Member of the National Assembly of Serbia
- Incumbent
- Assumed office December 2020

Personal details
- Born: 19 April 1990 (age 35) Čačak, Serbia
- Party: Serbian Progressive Party
- Occupation: Politician

= Dušan Radojević =

Serbian politician

Dušan Radojević (Душан Радојевић; born 19 April 1990) is a politician in Serbia. He has served in the National Assembly of Serbia since December 2020 as a member of the Serbian Progressive Party.

==Private career==
Radojević is a management engineer. He was raised in Čačak and initiated the establishment of the city's youth office. He continues to live in the city.

==Politician==
===Municipal politics===
Radojević received the twenty-second position on the electoral list of the Serbian Progressive Party in the 2012 Serbian local elections in Čačak. The list won fifteen mandates, and he was not initially returned. He was, however, awarded a mandate on 1 July 2015 as the replacement for another party member. He was promoted to the thirteenth position of the party's list in the 2016 local elections and was re-elected when the list won thirty-five mandates.

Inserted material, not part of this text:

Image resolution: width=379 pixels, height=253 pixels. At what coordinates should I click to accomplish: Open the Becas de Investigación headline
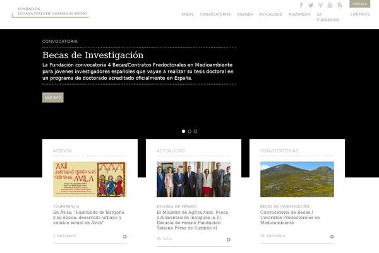pyautogui.click(x=93, y=55)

The Progressive Party formed a coalition government following the 2016 election in Čačak, and Radojević was appointed to municipal council (i.e., the executive branch of the municipal government) on 30 June 2016 with responsibility for youth and culture. He continued in this role until the 2020 local elections, in which he was not a candidate.

===Parliamentarian===
Radojević received the 197th position on the party's Aleksandar Vučić — For Our Children list for the 2020 Serbian parliamentary election and missed direct election when the list won a landslide majority with 188 of 250 mandates. He was awarded a mandate on 29 December 2020 as a replacement for Maja Mačužić Puzić, a fellow party member who had resigned. He serves as part of the government's parliamentary majority.